- **Source excerpt**
start

Space solar power (SSP) (Fig. 3, A and B) exploits the unique attributes of space to power Earth (44,45). Solar flux is ∼8 times higher in space than the long-term surface average on spinning, cloudy Earth. If theoretical microwave transmission efficiencies (50 to 60%) can be realized, 75 to 100 We could be available at Earth's surface per m2 of PV array in space, ≤1/4 the area of surface PV arrays of comparable power. In the 1970s, the National Aeronautics and Space Administration (NASA) and the U.S. Department of Energy (DOE) studied an SSP design with a PV array the size of Manhattan in geostationary orbit [(GEO) 35,800 km above the equator] that beamed power to a 10-km by 13-km surface rectenna with 5 GWeoutput. [10 TW equivalent (3.3 TWe) requires 660 SSP units.] Other architectures, smaller satellites, and newer technologies were explored in the NASA “Fresh Look Study” (46). Alternative locations are 200- to 10,000-km altitude satellite constellations (47), the Moon (48, 49), and the Earth-Sun L2Lagrange exterior point [one of five libration points corotating with the Earth-Sun system (Fig. 3C)] (50). Potentially important for CO2 emission reduction is a demonstration proposed by Japan's Institute of Space and Aeronautical Science to beam solar energy to developing nations a few degrees from the equator from a satellite in low equatorial orbit (51). Papua New Guinea, Indonesia, Ecuador, and Colombia on the Pacific Rim, and Malaysia, Brazil, Tanzania, and the Maldives have agreed to participate in such experiments (52). A major challenge is reducing or externalizing high launch costs. With adequate research investments, SSP could perhaps be demonstrated in 15 to 20 years and deliver electricity to global markets by the latter half of the century (53, 54).

Figure 3

Capturing and controlling sun power in space. (A) The power relay satellite, solar power satellite (SPS), and lunar power system all exploit unique attributes of space (high solar flux, lines of sight, lunar materials, shallow gravitational potential well of the Moon). (B) An SPS in a low Earth orbit can be smaller and cheaper than one in geostationary orbit because it does not spread its beam as much; but it does not appear fixed in the sky and has a shorter duty cycle (the fraction of time power is received at a given surface site). (C) Space-based geoengineering. The Lagrange interior point L1 provides an opportunity for radiative forcing to oppose global warming. A 2000-km-diameter parasol near L1 could deflect 2% of incident sunlight, as could aerosols with engineered optical properties injected in the stratosphere.

Fission and Fusion

Nuclear electricity today is fueled by 235U. Bombarding natural U with neutrons of a few eV splits the nucleus, releasing a few hundred million eV (235U + n → fission products + 2.43n + 202 MeV) (55). The235U isotope, 0.72% of natural U, is often enriched to 2 to 3% to make reactor fuel rods. The existing ∼500 nuclear power plants are variants of 235U thermal reactors (56, 57): the light water reactor [(LWR) in both pressurized and boiling versions]; heavy water (CANDU) reactor; graphite-moderated, water-cooled (RBMK) reactors, like Chernobyl; and gas-cooled graphite reactors. LWRs (85% of today's reactors) are based largely on Hyman Rickover's water-cooled submarine reactor (58). Loss-of-coolant accidents [Three Mile Island (TMI) and Chernobyl] may be avoidable in the future with “passively safe” reactors (Fig. 4A). Available reactor technology can provide CO2 emission–free electric power, though it poses well-known problems of waste disposal and weapons proliferation.

end

- **What you need to do**
• A. Reproduce the passage on space solar power and fission word for word, beginning at "Capturing and controlling" and stopping after "in the stratosphere.".
• B. Carry on the passage on space solar power and fission past its final sentence.
The rows below this passage are not needed.

- **Information provided**
start

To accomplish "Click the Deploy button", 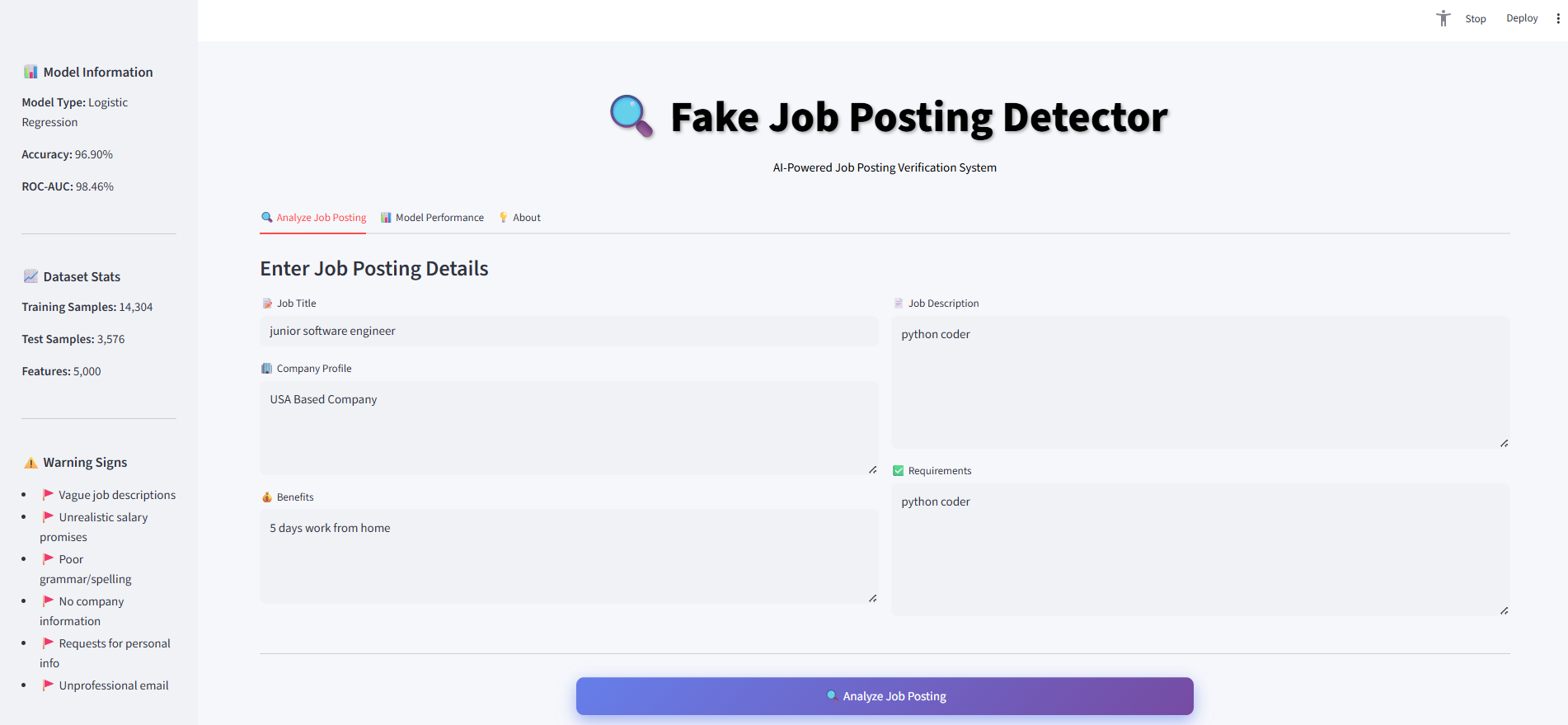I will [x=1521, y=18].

end
start

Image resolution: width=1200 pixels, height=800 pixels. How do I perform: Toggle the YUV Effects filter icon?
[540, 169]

end

- **Results for the exercise**
• A.
Capturing and controlling sun power in space. (A) The power relay satellite, solar power satellite (SPS), and lunar power system all exploit unique attributes of space (high solar flux, lines of sight, lunar materials, shallow gravitational potential well of the Moon). (B) An SPS in a low Earth orbit can be smaller and cheaper than one in geostationary orbit because it does not spread its beam as much; but it does not appear fixed in the sky and has a shorter duty cycle (the fraction of time power is received at a given surface site). (C) Space-based geoengineering. The Lagrange interior point L1 provides an opportunity for radiative forcing to oppose global warming. A 2000-km-diameter parasol near L1 could deflect 2% of incident sunlight, as could aerosols with engineered optical properties injected in the stratosphere.

• B.
Figure 4

(A) The conventional LWR employs water as both coolant and working fluid (left). The helium-cooled, graphite-moderated, pebble-bed, modular nuclear fission reactor is theoretically immune to loss-of-coolant meltdowns like TMI and Chernobyl (right). (B) The most successful path to fusion has been confining a D-T plasma (in purple) with complex magnetic fields in a tokamak. Breakeven occurs when the plasma triple product (number density × confinement time × temperature) attains a critical value. Recent tokamak performance improvements were capped by near-breakeven [data sources in (68)]. Experimental work on advanced fusion fuel cycles and simpler magnetic confinement schemes like the levitated dipole experiment (LDX) shown are recommended.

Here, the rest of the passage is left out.